Residence at Down (September 14, 1842) to the Present Time (1876) | The Autobiography of Charles Darwin

After several fruitless searches in Surrey and elsewhere, we found this house and purchased it. I was pleased with the diversified appearance of vegetation proper to a chalk district, and so unlike what I had been accustomed to in the Midland counties; and still more pleased with the extreme quietness and rusticity of the place. It is not, however, quite so retired a place as a writer in a German periodical makes it, who says that my house can be approached only by a mule-track!

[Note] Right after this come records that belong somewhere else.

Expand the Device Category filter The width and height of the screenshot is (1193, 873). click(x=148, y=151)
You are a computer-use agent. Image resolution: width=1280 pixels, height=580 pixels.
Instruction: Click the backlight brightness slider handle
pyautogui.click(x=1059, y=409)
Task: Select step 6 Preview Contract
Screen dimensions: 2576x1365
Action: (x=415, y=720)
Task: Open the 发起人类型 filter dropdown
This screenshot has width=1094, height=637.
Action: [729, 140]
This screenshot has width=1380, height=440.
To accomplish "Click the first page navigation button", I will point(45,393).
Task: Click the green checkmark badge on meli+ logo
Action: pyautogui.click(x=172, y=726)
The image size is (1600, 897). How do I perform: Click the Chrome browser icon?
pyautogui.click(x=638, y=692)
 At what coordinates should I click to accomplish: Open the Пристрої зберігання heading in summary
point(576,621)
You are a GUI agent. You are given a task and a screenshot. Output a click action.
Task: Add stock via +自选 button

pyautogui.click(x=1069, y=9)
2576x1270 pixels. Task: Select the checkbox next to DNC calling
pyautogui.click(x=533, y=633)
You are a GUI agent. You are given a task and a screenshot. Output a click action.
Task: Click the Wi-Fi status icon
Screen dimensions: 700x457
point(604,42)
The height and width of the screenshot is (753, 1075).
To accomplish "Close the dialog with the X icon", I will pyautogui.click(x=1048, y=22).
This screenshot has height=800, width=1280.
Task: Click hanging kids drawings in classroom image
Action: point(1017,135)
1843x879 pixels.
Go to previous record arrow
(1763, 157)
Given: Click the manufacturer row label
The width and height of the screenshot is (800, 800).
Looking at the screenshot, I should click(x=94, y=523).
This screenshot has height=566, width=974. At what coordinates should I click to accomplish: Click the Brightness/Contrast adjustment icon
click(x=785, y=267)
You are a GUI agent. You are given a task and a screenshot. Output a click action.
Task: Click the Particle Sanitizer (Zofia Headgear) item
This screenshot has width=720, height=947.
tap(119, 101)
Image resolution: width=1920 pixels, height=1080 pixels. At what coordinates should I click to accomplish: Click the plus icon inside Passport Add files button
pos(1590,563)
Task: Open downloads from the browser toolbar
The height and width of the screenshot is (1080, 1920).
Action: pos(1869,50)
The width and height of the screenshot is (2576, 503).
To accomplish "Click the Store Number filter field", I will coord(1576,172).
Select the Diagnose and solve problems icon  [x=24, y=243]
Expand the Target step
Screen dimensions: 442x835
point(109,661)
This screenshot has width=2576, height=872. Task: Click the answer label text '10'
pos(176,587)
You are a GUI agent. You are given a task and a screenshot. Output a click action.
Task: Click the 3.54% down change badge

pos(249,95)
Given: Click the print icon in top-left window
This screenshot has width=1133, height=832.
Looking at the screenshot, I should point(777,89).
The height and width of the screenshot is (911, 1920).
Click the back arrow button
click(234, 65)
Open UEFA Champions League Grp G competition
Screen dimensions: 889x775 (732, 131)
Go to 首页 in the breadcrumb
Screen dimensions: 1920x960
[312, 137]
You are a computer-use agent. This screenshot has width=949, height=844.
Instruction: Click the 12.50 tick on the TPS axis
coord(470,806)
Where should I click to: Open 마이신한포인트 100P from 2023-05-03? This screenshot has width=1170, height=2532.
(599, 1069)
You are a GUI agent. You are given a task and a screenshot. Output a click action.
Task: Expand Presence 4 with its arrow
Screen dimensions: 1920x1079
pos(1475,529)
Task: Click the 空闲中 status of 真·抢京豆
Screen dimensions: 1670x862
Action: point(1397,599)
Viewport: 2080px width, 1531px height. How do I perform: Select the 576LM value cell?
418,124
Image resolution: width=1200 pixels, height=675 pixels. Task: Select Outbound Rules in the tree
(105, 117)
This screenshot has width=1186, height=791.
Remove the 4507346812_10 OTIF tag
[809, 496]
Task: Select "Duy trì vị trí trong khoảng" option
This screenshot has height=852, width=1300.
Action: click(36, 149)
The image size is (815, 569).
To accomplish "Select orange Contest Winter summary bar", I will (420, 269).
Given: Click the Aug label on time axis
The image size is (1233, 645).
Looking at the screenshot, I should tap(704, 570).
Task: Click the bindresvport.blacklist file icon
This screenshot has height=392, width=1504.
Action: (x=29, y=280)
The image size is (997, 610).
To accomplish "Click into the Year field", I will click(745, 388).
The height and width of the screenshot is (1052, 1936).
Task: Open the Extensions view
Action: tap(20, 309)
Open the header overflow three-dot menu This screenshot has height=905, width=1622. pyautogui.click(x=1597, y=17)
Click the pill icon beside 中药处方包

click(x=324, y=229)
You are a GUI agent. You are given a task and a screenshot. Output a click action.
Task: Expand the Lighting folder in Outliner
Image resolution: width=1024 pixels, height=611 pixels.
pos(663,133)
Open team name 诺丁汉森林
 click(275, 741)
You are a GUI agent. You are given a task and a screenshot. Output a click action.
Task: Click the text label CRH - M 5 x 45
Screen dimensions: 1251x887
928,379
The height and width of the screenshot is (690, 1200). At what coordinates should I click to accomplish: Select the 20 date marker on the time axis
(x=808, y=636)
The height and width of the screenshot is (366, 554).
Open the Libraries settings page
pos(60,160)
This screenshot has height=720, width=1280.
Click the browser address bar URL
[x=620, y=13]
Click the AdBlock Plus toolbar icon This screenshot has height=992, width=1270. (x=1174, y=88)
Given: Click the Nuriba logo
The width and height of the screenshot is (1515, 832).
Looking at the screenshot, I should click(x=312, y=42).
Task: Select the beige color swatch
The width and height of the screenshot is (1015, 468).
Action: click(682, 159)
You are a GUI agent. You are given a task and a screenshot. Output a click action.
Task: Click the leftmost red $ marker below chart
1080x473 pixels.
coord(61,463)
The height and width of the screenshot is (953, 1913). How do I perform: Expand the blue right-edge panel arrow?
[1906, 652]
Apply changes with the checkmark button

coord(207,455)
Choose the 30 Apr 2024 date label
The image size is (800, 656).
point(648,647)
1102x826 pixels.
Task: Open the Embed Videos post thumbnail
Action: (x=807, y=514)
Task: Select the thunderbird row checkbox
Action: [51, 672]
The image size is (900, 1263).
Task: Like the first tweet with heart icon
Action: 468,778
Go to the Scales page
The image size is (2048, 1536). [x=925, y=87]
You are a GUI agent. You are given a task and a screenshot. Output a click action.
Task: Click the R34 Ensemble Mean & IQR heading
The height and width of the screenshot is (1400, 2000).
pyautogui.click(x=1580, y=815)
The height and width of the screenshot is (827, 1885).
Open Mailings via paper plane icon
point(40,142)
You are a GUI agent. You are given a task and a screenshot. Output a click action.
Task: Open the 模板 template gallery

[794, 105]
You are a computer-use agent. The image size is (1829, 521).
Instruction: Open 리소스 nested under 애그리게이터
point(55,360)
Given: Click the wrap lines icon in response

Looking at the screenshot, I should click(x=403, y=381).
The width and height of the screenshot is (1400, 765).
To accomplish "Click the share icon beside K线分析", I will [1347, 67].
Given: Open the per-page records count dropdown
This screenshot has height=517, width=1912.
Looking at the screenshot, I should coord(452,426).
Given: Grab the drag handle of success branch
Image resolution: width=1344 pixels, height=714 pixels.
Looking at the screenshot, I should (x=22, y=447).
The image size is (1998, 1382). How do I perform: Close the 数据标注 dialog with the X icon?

Our fixing ourselves here has answered admirably in one way, which we did not anticipate, namely, by being very convenient for frequent visits from our children.

Few persons can have lived a more retired life than we have done. Besides short visits to the houses of relations, and occasionally to the seaside or elsewhere, we have gone nowhere. During the first part of our residence we went a little into society, and received a few friends here; but my health almost always suffered from the excitement, violent shivering and vomiting attacks being thus brought on. I have therefore been compelled for many years to give up all dinner-parties; and this has been somewhat of a deprivation to me, as such parties always put me into high spirits. From the same cause I have been able to invite here very few scientific acquaintances.

My chief enjoyment and sole employment throughout life has been scientific work; and the excitement from such work makes me for the time forget, or drives quite away, my daily discomfort. I have therefore nothing to record during the rest of my life, except the publication of my several books. Perhaps a few details how they arose may be worth giving.